Et puis, on ne demande pas aux invités de donner des leçons de vie, mais juste de partager une expérience. Et si dans la salle, des personnes peuvent s’y identifier, s’en émerveiller ou s’en inspirer, c’est super ! Mais ce n’est pas l’objectif premier. L’ objectif est juste de partager des moments de vie, des parcours, des anecdotes.

La Veillée : et si un fil rouge éditorial se dessinait ?

Depuis le début de La Veillée, il n’y a jamais eu de ligne éditoriale consciente. Mais avec le recul, je me suis aperçu qu’une ligne s’était dessinée au fil des éditions : celle de personnes qui ont vécu des histoires difficiles et qui en ont tiré quelque chose de positif.

Parfois, nous recevons des messages de personnes qui ont vécu des expériences très dures et qui veulent les raconter. Sauf que s’il n’y a qu’une épreuve dramatique, misérable et triste, ça ne convient pas ; nous ne souhaitons pas tomber dans le voyeurisme !

Ainsi donc, quand des personnes éprouvées viennent sur la scène, c’est toujours pour raconter comment elles ont pu en tirer quelque chose de positif.

Par exemple, lors d’une édition, nous avons reçu Balak, un dessinateur rescapé des attaques du Bataclan. Il était encore très affecté, mais a accepté de participer à la Veillée parce qu’il était en confiance – il savait qu’il pourrait raconter son histoire sous l’angle qu’il voulait et qu’il n’y aurait aucun sensationnalisme.

De fait, il n’a pas raconté l’horreur des événements ; au contraire, il a témoigné des moments d’humanité pure auxquels il a assisté ce soir-là – au cœur de l’horreur, il a découvert que l’altruisme authentique existait. Et paradoxalement, après cet événement au cours duquel il a assisté au pire dont l’humanité est capable, il a repris foi en elle.
Il se trouve que dans la salle, lors de cette Veillée, deux jeunes personnes avaient également vécu cette attaque du Bataclan ; c’était d’ailleurs la première fois qu’elles osaient sortir depuis les attentats.
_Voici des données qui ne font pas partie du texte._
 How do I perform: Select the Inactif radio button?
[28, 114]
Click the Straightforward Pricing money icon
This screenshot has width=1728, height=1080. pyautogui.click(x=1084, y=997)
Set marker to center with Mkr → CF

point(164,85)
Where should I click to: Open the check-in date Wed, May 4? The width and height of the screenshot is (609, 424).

À la fin de La Veillée, elles sont venues trouver Balak : quand tu as commencé à raconter ton histoire, on a failli sortir. On n’avait vraiment pas envie d’être confronté à nouveau à ça ! Mais finalement, ça nous a fait du bien d’entendre ta version, de savoir qu’il s’est AUSSI passé ça

Ce type de réaction arrive régulièrement. Et si La Veillée peut apporter ce soulagement, si ça peut permettre à certains d’en tirer quelque chose, d’avancer, c’est formidable !
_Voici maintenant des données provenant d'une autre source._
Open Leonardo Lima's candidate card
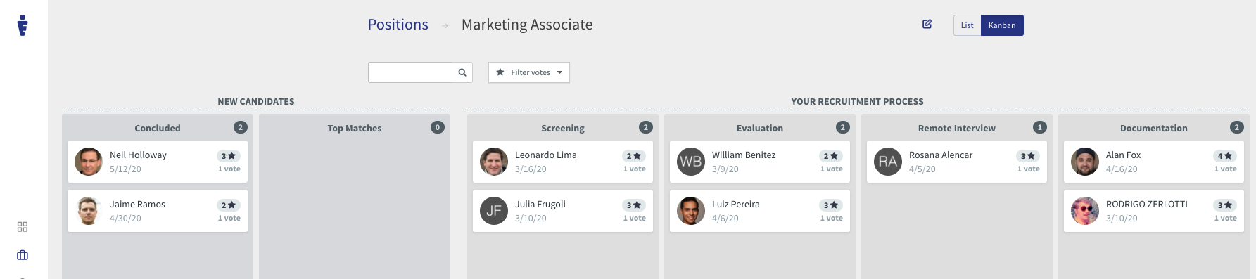[x=563, y=162]

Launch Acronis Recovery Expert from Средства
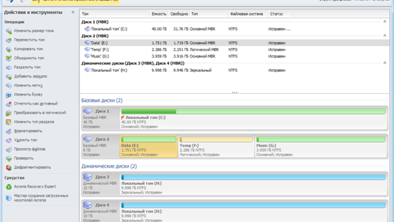(35, 187)
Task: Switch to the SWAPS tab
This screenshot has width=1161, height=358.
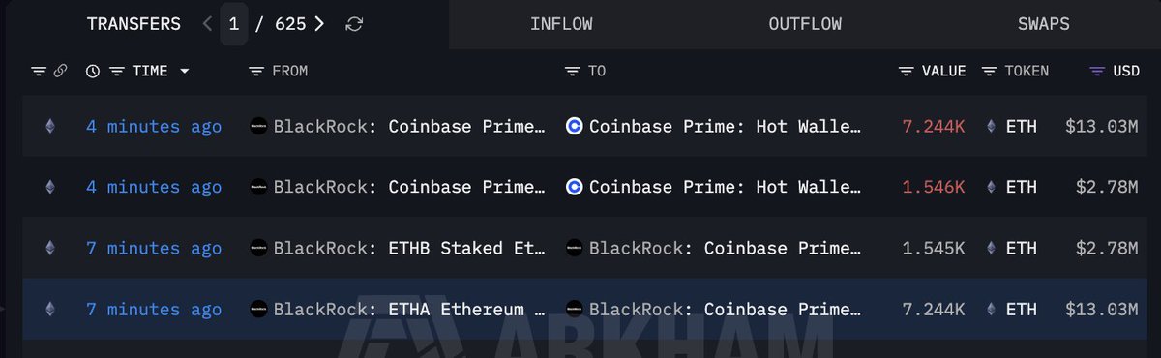Action: pyautogui.click(x=1044, y=24)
La Veillée : une quête d’authenticité

Oui, au cours de La Veillée, nous recherchons avant tout l’authenticité. Pourquoi ? Nous sommes perpétuellement confrontés au travestissement de ce que sont, vivent, ressentent les gens. Et évidemment, les réseaux sociaux démultiplient considérablement cette mise en scène du quotidien.

À la manière d’un monteur qui va sélectionner des rushes bien précis pour faire passer une émotion ou transmettre un message, nous faisons également un montage de notre vie. On en propose sur les réseaux une version éditée pour correspondre à certains critères en vogue.

Il me semble donc que ce besoin d’authenticité vient répondre à cette trop grande mise en scène, cette sorte de falsification de nos existences.
Les invités de La Veillée se mettent vraiment à nu – pas de maquillage, d’artifice ou autre – juste leur identité la plus pure. D’autant qu’il n’ont rien à vendre, ils ne sont pas en promo. L’histoire qu’ils viennent raconter ne sert à rien d’autre qu’à partager un bout de “vraie vie”, un moment de gratuité. C’est une fin en soi. Le public est libre d’entrer ou non dans leur histoire. Et ça, je trouve que c’est très apaisant, rafraîchissant, réconfortant.”